その目はだいぶ前からこの部屋の壁に張り付いて、僕を見ていたんだ。

 始めからおかしいとは思っていよ、なんてったってここは一等地だって言うのにね、家賃が安すすぎるじゃないか、でも、そのゆえんがこんなところに現れるだなんて、僕もそうそう考え付かなかったから、大家に文句を言う気も起こらなかったし、目のヤツもそこから動き出したりしなかったものだから、僕はその目の正体を、かわいい女性か何かと思いこめば、少しは楽しく思えてきたから、それこそ、ふざけて酷い事もしてみたし、その逆に、赤ん坊みたいに敬って目薬なんかを、さしてやることだってしていたよ。

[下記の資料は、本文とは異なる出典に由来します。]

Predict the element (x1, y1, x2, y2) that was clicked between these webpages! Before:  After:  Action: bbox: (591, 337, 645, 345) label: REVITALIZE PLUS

 でも、もうそんな僕等の甘い生活も今日で終わりさ、君は僕を裏切って外を出歩いたじゃないか、駅で見かけた、壁の目と、どこまでもソックリなあのドングリみたいに、うそぶいた、鈍い光を反射する君の瞳。でもそれだけなら僕も怒ったりなんかしないのさ、僕が怒っているその理由は、君の目が張子のような君の体に、引っ付いていたからなんだ。

 君にとって体なんて、必要なものなのかい?君は僕にその瞳で語ってくれたじゃないか、自分はただ見るだけの存在だって……そうだよ、人間には目だけで十分なんだ、瞳は何よりも何かを語ってくれる。目だけで生きていれば人間誰しも孤独から解放される、そのはずなのに。口を使って言葉を出せば、その気持ちは人の支配に置かれてしまって、たちまちよそよそしいものになってしまうじゃないか!

 だから僕はその壁の君に、近所のまるで、黒こげの食パンみたいに崩れてしまいそうな雑貨屋で、買った疲れたナイフを突き刺すと、悲しみみたいなヤクザな紙コップで、涙の代わりに流れ出す朱色の水を集めて君の、言い訳を聴くことにする。

 「何をするんだ、これは見る権利の剥奪じゃないか!」君はまた僕を裏切って言葉を発したね。

「でも、それは君の体にあの忌々しい口がなければの話だよ、僕にはプライバシーの権利があるんだ。」しかし、それを聞いた君は今までの力をますます失って。

 「君は見てしまったんだね、それは僕も悪いとは思うよ、でも君は誤解しているんだ、君は僕の血を朱色と言ったけれど、」「何言ってるんだ、僕はそんなこと言ってないさ。」「瞳が語っていたんだよ。君にだって覚えがあるだろ、こういう不思議な力が人間にはあるはずなんだよ。いいや、僕の言いたかったことはこんなことじゃないんだ、僕の言いたかったことは紙コップの中身は赤いってことなんだ。」

 いまさら何を君は言いたいんだい?僕も始めはそう思ったよ、でもこの血の色を言葉に変えた時点で、色は変わってしまうんだね。あの夕日の色も、トマトの色も目で見た色と、口に出した色はちがうんだよ。

 君は出て行った。

 そして僕は初めて、この部屋が北向きで、雨漏りがして、床板が剥がれかかっていることに気付いたんだ。